Lo scontro tra due opposte mitologie, da un lato l’assurda contestazione al far imparare ai ragazzi qualcosa in più, dall’altro la difficoltà che affronteranno le scuole per seguire le nuove indicazioni e allo stesso tempo fare i conti con le tempistiche e i programmi didattici
Latino, Bibbia e poesie a memoria costituiscono un terreno di scontro che esorbita dalla polemichetta micragnosa su scuola elementare e media, collocandosi piuttosto sul piano dello scontro fra due opposte mitologie. Sulle famigerate indicazioni del ministero dell’Istruzione c’è in realtà poco da dire, di per sé. Da un lato è assurdo contestare l’invito a far imparare a dei ragazzini qualcosa in più, col pretesto che si tratti di argomenti passatisti, poiché ciò equivarrebbe a difendere l’ipotesi che sia meglio sapere qualcosa in meno, e che a scuola si vada per disimparare. Dall’altro lato è fatale che, come moltissime prima di loro, anche queste linee guida resteranno confinate nell’iperuranio delle pie intenzioni, dovendo poi ogni singolo istituto (di più, ogni singola classe) adattarsi a fare i conti con ciò che impone la necessità: dubito che nelle scuole dell’obbligo di frontiera si riesca a ritagliare molto tempo per l’ablativo assoluto, l’esegesi dei salmi e i cipressi che a Bolgheri alti e schietti.
Piuttosto, latino, Bibbia e poesie a memoria si collocano in una costellazione mitologica condivisa, che contribuisce a formare, almeno in linea teorica, la nostra identità di italiani e occidentali. Il latino non serve solo a esercitare il cervello, ciò per cui basta un cruciverba, ma anche ad acquisire una più profonda capacità di lettura del contesto culturale; lo sosteneva Gramsci, anche se, tempo dopo, Nenni protestava dicendo che il latino era la lingua dei signori.
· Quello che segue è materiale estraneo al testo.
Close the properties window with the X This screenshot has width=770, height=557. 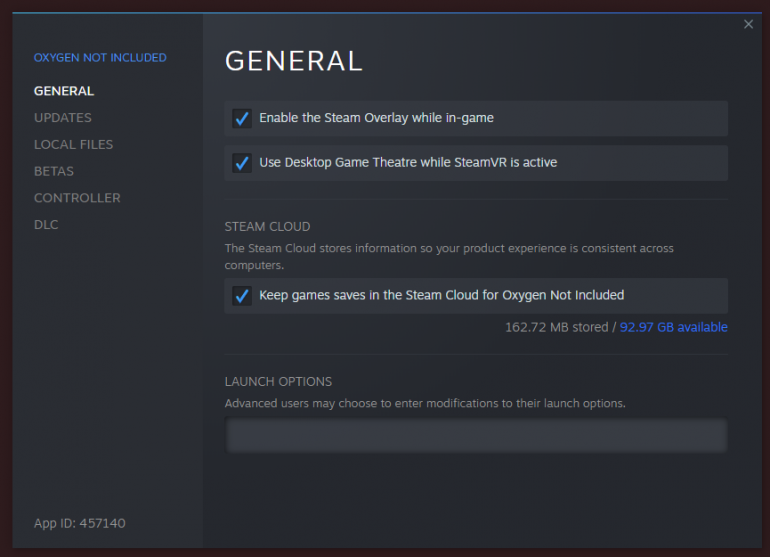point(748,24)
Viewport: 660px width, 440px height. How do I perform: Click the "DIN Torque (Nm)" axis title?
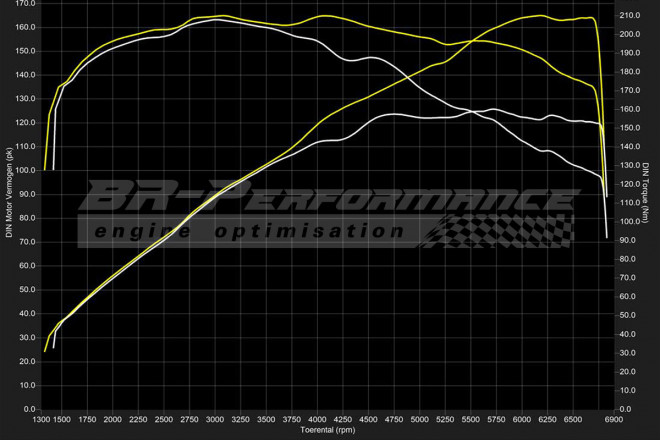coord(646,192)
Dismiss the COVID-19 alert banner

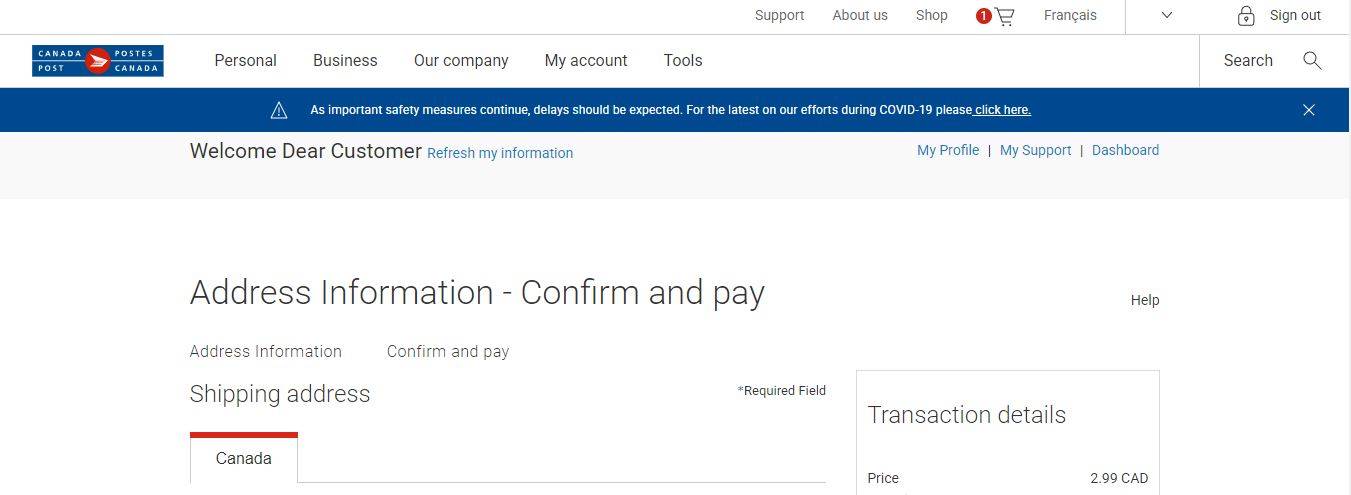[1308, 110]
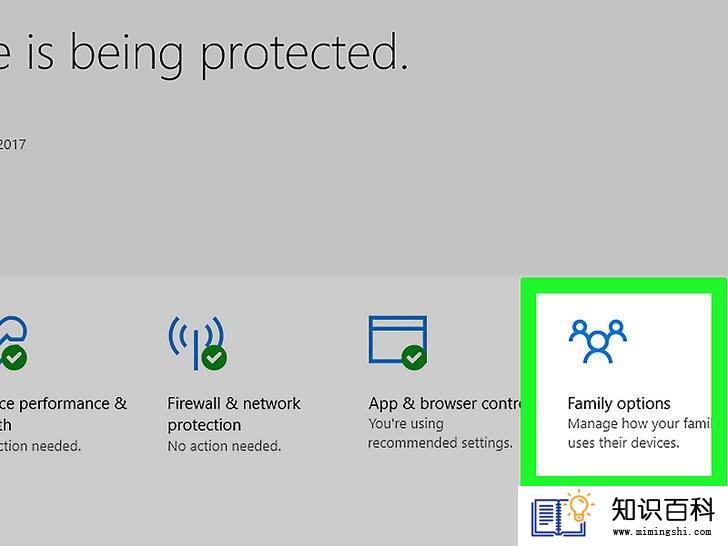
Task: Click the 知识百科 watermark text
Action: [x=663, y=510]
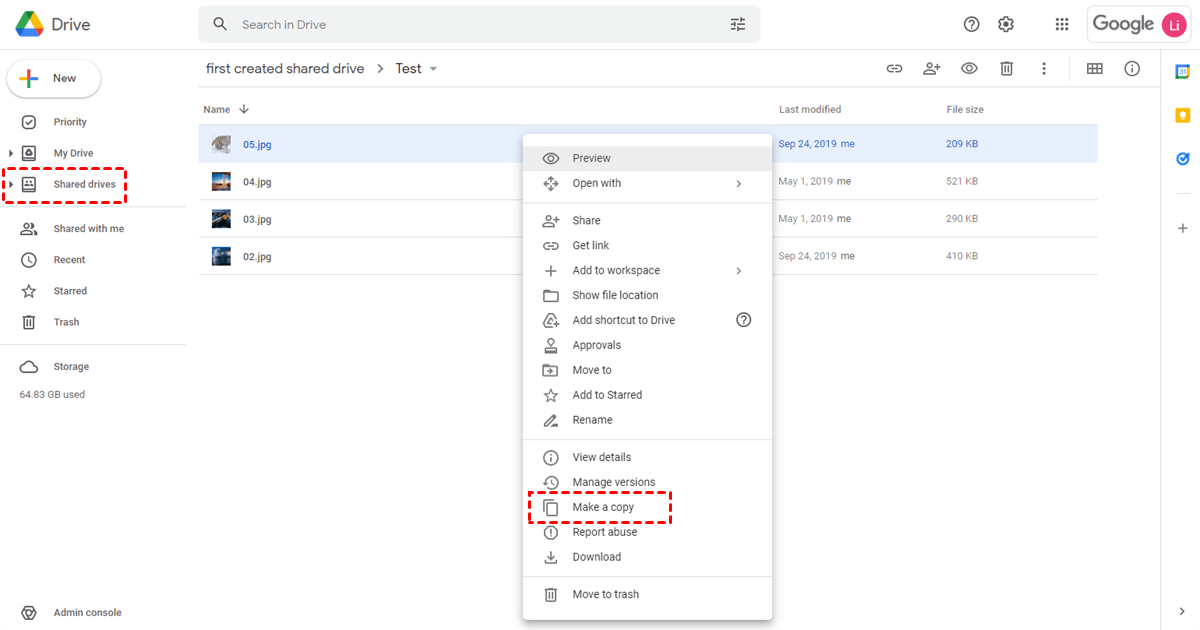Click the New button

tap(53, 78)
Leggere la Bibbia a scuola (come propose già nove anni fa sul Foglio Matteo Righetto) non significa fare catechismo, bensì poter capire al volo le vetrate di una cattedrale, le allusioni di Shakespeare, il pensiero di Kierkegaard, i romanzi di Steinbeck. Una poesia a memoria non è solo nozionismo: può essere il primo contatto interiore col bello per bambini che vivono nell’indifferenza o nello squallore.
Nel complesso si tratta, appunto, di mitologie: ossia di narrazioni abbellite, dotate di valore simbolico, in cui riconoscersi collettivamente. Lo stesso vale per il Risorgimento, la cui importanza per l’insegnamento è già stata rimarcata mesi fa da Valditara. Ciò implica, purtroppo, un’ambivalenza di fondo. Una narrazione semplificata degli eventi che hanno posto in essere lo stato in cui viviamo è senza dubbio di grande presa sui più piccoli (gli eroi del Risorgimento sono i nostri cowboy), ma viene inevitabilmente sottoposta a un’edulcorazione che inculca negli adulti di domani alcune convinzioni che possono spingere a tralasciare aspetti storiografici fondamentali, benché intricatissimi (ad esempio: gli eroi del Risorgimento erano dei terroristi?).
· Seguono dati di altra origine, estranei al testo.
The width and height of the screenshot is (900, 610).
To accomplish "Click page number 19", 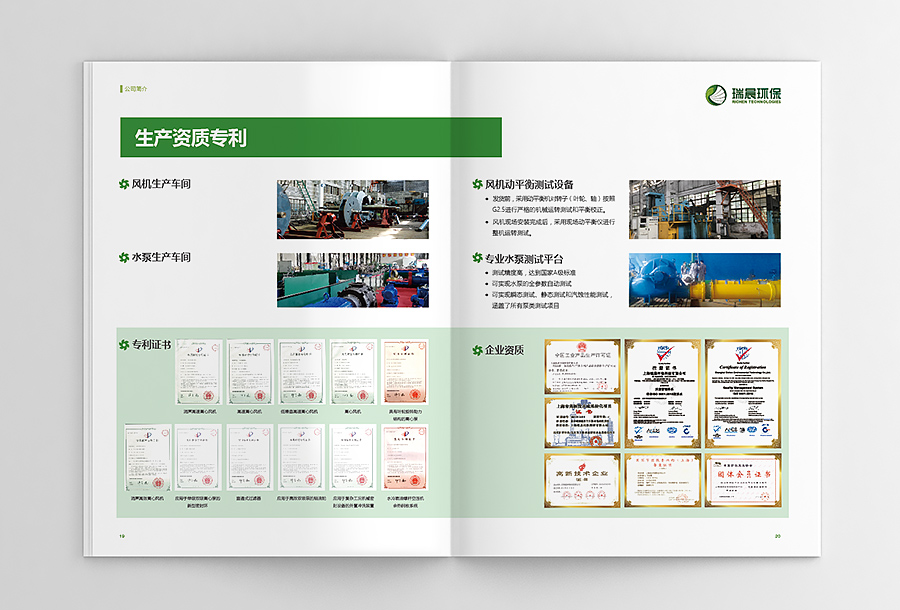I will pos(120,536).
Il mito è insomma una nobile menzogna e l’infanzia è l’età mitologica per eccellenza. Proporre alle medie e alle elementari mitologie condivise quali il latino, la Bibbia e le poesie a memoria significa affrontare di nuovo il problema su cui l’umanità dibatte almeno dai tempi di Platone: deve prevalere l’utilità paideutica, la narrazione semplificata a fin di bene, oppure bisogna evitare scorciatoie che causino danno alla conoscenza di una verità sfaccettata e complessa? Il guaio è che ancora una volta il dibattito viene condotto in termini impropri. Da un lato, infatti, i sostenitori del governo si illudono di scorgere in questi accorgimenti didattici lo squillo di trombe che ricondurrà la scuola (e la società) ai fasti del passato, magari con il grembiule, le bacchettate e i ceci sotto le ginocchia; dall’altro, gli oppositori denunciano come questi provvedimenti precludano l’avanzamento verso l’inclusività, l’innovazione e le soft skill, ossia la scuola (e la società) del futuro. Ciò che entrambi i versanti tacciono è che tanto l’una quanto l’altra sono narrazioni semplificate, utili solo a identificarsi in un orizzonte ideale. Sono insomma altrettante mitologie, mandate a schiantarsi in modo uguale e contrario: quella di destra contro l’irrimediabilità, quella di sinistra contro l’irrealizzabilità.